- _Complete the following_:
1. In the helminth text below, what coverage targets for mass drug administration did the 54th World Health Assembly adopt in 2001?
2. In the helminth text below, shorten the paragraph that begins "Helminth infections, soil-transmitted helminths and schistosomiasis" and keep its main facts.
3. Write the next part of the helminth text below, picking up after its last sentence.

- _Text block_:
As global MDA efforts continue to expand and reach the 75% to 100% targets adopted by the 54th World Health Assembly in 2001, a parallel program of research and development is needed to not only improve existing anthelmintics drugs to include pediatric formulations but also develop new innovative anthelmintics drug classes, particularly for whipworm and hookworm. Among those under development are tribendimidine, a cholinergic drug that also works against human liver fluke infection,62 and Cry5B, a Bacillus thuringiensis–derived toxin, known to activate the p38 mitogen–activated protein kinase pathway in both hookworm and ascariasis.63,64 Overall, the pace of human anthelmintics drug development has been slow due to the orphan and neglected status of its disease target. Still another approach has been the development of anthelmintics vaccines, possibly used in combination with existing or new drugs.65 Toward that goal, a human hookworm vaccine is in phase 1 clinical trials, as are 2 new vaccines for schistosomiasis. Vaccine development programs evaluating the possibility of a multivalent anthelmintics vaccine targeting multiple pathogens would additionally provide significant benefit in areas with helminthic geographic overlap.65 Unfortunately, global efforts to advance these vaccines through clinical development and ultimately licensure have also been slowed by the absence of prioritization by the global community relative to vaccines for pandemic disease threats such as Ebola and influenza.

SUMMARY

Helminth infections, soil-transmitted helminths and schistosomiasis, adversely affect the lives of millions of children around the world. With the increase in globalization, pediatricians in wealthy nations are increasingly likely to encounter these infections in their clinic. It is imperative to understand the epidemiology, transmission dynamics, and treatment options for these children in order to prevent significant long-term morbidity. The evolution of the MDA movement has progressed from control to integrative elimination programs specifically targeting young children. Scale-up approaches to include whole communities (including adults) have been proposed with the goal to ultimately achieve interruption in transmission. However, the question remains whether these programs will be efficacious and if repeated treatment within the communities will have a lasting impact on drug resistance. As a result of this uncertainty, there remains a significant need for diagnostic innovation, therapeutic development including new drugs and vaccines, as well as drug resistance monitoring to aid in the control and elimination efforts of helminth infections globally.

- _Given data_:

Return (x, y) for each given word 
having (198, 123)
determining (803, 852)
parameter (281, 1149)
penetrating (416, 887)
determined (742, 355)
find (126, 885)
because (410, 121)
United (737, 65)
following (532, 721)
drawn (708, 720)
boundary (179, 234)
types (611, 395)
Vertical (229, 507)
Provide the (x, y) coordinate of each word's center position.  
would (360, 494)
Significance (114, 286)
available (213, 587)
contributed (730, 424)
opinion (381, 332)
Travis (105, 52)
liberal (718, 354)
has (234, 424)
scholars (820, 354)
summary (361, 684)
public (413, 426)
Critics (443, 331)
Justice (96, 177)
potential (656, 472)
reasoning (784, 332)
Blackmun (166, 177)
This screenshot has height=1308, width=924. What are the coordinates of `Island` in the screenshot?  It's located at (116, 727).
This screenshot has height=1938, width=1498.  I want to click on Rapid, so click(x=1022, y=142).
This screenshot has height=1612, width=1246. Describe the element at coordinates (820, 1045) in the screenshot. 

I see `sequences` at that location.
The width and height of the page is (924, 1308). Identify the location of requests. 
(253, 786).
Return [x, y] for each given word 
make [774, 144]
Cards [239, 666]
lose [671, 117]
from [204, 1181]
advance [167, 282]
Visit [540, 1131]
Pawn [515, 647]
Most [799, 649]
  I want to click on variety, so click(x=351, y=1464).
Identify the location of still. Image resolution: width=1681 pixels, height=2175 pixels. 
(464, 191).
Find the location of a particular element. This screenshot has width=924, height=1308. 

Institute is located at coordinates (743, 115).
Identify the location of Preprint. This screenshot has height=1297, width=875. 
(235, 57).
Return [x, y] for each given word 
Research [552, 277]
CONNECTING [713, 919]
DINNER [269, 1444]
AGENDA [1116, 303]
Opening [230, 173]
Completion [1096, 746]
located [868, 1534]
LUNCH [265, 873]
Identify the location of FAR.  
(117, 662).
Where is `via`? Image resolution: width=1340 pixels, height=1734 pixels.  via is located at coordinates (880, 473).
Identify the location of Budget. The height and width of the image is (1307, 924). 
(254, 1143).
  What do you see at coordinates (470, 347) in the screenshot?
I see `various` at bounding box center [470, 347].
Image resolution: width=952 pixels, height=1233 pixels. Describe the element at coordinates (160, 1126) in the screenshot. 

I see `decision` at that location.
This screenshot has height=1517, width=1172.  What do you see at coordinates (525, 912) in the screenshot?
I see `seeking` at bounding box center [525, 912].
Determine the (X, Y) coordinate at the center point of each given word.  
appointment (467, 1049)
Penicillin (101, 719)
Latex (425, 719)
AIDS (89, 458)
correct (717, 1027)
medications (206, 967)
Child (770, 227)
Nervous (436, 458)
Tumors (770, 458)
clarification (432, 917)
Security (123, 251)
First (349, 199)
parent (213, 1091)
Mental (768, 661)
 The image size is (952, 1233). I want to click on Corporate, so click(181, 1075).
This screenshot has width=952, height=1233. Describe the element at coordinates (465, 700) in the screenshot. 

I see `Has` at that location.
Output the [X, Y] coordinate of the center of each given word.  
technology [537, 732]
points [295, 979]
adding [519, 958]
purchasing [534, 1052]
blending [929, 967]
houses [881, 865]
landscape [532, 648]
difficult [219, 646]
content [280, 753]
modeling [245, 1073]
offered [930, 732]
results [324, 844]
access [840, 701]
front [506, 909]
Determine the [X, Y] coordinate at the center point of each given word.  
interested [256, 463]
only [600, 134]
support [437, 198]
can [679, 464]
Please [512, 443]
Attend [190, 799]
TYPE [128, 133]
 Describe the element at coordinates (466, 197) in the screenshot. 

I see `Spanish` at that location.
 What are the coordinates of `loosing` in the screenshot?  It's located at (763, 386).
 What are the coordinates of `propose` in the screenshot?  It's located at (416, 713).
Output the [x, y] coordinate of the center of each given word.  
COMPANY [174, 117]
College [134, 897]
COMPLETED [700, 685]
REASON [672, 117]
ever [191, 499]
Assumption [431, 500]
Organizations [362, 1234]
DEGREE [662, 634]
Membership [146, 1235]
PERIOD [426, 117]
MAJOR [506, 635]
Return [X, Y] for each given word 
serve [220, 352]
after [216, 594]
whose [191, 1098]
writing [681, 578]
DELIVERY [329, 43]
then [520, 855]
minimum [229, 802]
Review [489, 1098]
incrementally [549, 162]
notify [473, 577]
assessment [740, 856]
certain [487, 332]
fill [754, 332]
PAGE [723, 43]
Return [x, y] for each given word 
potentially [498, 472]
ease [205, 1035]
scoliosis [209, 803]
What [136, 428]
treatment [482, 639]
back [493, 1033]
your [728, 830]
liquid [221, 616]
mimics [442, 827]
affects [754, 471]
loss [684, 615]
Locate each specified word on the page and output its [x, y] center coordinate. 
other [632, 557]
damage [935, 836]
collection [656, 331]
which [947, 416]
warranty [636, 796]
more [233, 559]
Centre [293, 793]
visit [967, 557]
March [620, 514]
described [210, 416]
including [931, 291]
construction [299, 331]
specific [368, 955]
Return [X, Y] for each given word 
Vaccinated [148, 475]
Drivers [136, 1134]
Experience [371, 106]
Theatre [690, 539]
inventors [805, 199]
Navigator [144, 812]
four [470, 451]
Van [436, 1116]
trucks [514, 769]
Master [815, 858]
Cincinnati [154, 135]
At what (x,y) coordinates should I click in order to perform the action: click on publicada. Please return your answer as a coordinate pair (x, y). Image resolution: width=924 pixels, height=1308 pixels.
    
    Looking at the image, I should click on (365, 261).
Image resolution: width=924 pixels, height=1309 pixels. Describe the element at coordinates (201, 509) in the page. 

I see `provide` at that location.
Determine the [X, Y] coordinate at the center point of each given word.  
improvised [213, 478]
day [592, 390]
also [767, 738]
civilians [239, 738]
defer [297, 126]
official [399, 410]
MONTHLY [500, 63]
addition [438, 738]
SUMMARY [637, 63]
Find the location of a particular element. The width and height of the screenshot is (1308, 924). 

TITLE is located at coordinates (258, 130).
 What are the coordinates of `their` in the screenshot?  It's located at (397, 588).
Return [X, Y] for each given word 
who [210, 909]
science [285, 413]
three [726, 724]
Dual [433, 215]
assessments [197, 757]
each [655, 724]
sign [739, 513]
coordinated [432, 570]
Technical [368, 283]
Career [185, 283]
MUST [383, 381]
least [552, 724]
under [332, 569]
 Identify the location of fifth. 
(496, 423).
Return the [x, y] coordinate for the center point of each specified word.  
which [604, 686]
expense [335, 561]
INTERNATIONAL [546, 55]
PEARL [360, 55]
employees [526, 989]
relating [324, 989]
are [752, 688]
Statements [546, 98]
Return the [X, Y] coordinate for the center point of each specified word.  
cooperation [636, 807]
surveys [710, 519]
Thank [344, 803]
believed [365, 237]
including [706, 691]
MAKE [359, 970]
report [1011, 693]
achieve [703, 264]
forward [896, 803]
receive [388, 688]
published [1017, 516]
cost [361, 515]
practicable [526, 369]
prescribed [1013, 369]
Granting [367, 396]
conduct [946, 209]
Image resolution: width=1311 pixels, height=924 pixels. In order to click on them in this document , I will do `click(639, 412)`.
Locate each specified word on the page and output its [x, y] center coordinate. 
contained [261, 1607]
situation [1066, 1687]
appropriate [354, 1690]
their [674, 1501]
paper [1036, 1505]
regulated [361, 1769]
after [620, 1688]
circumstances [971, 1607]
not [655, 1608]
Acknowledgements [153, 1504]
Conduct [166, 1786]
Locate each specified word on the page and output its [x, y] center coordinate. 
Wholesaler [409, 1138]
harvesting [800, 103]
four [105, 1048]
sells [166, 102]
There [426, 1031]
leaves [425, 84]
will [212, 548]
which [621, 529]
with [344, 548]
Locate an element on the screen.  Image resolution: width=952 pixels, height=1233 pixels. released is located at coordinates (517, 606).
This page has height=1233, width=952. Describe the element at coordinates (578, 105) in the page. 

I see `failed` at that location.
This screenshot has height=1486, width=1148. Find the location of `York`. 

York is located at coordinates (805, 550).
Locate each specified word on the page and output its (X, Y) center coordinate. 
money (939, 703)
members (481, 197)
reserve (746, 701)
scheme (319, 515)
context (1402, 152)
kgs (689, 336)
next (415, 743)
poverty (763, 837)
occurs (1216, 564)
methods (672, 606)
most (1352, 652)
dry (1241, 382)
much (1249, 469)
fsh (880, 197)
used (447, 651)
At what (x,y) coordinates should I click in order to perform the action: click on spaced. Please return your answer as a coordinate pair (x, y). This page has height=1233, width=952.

- _Answers to each task_:
1. 75% to 100%

2. Soil-transmitted helminths and schistosomiasis harm millions of children worldwide, and because of globalization, pediatricians in wealthy nations are more likely to see them. Knowing their epidemiology, transmission, and treatment is essential to prevent long-term harm. MDA has moved from control to elimination programs aimed at young children, and widening it to whole communities, adults included, has been proposed to stop transmission. Since it is unclear whether this will work or whether repeated treatment will drive drug resistance, new diagnostics, drugs, vaccines, and resistance monitoring are still greatly needed.

3.
KEY POINTS.

  • Soil-transmitted helminths and schistosomiasis are some of the most common infections found in children and adolescents worldwide and cause significant morbidity and chronic disability.

  • Current strategies to reduce morbidity associated with soil-transmitted helminths and schistosomiasis include mass drug administration (MDA) and programs of water, sanitation, and hygiene (WASH).

  • Although MDA and WASH are reducing the overall prevalence of helminth infections, global elimination remains elusive because of low drug efficacies and reinfection.

  • Alternative strategies, including improved diagnostics, improved worm prevalence and resistance monitoring, new anthelmintics diagnostics, therapies, and vaccines, are required.

Footnotes

Disclosure Statement: Authors deny conflict of interest or any relationship with a commercial company that has a direct financial interest in subject matter or materials discussed in article or with a company making a competing product.